- DATA LINES
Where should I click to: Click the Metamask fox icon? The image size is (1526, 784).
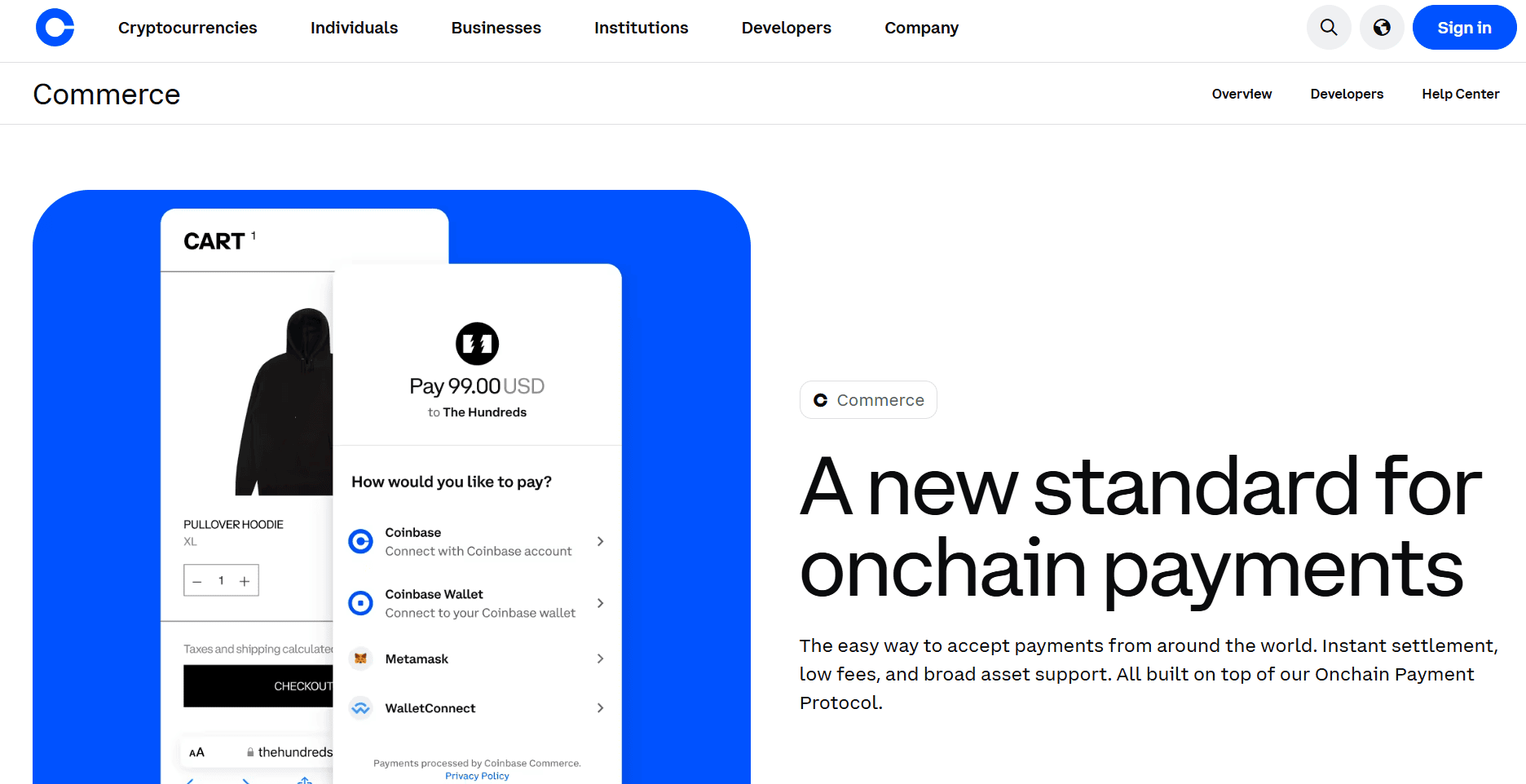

---

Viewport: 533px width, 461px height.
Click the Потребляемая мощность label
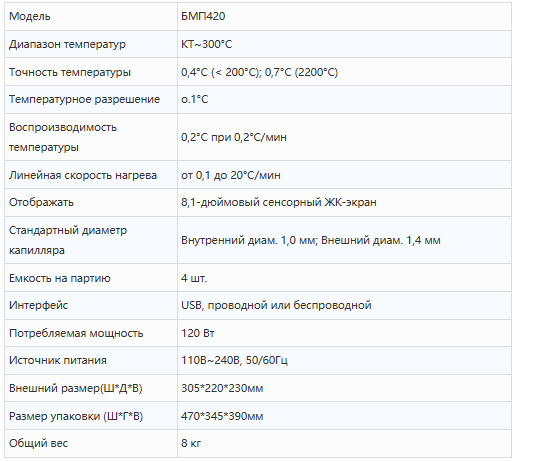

--

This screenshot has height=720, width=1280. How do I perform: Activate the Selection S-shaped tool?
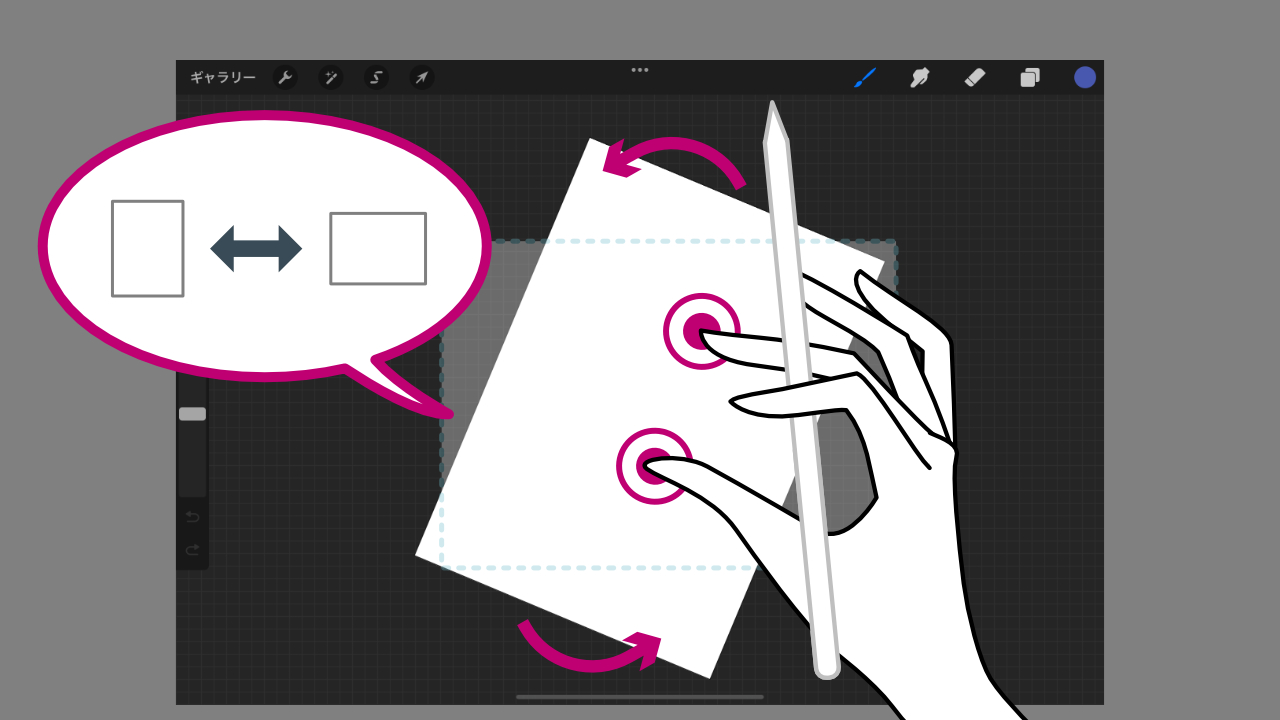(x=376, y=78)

- WHAT YOU SHOULD DO
Reproduce the lines beginning at the one that has "Viewport: 533px width, 461px height." and stopping after the one that has "Click the Потребляемая мощность label", with "label" replaced by "field" and nothing else changed.

- SOLUTION
Viewport: 533px width, 461px height.
Click the Потребляемая мощность field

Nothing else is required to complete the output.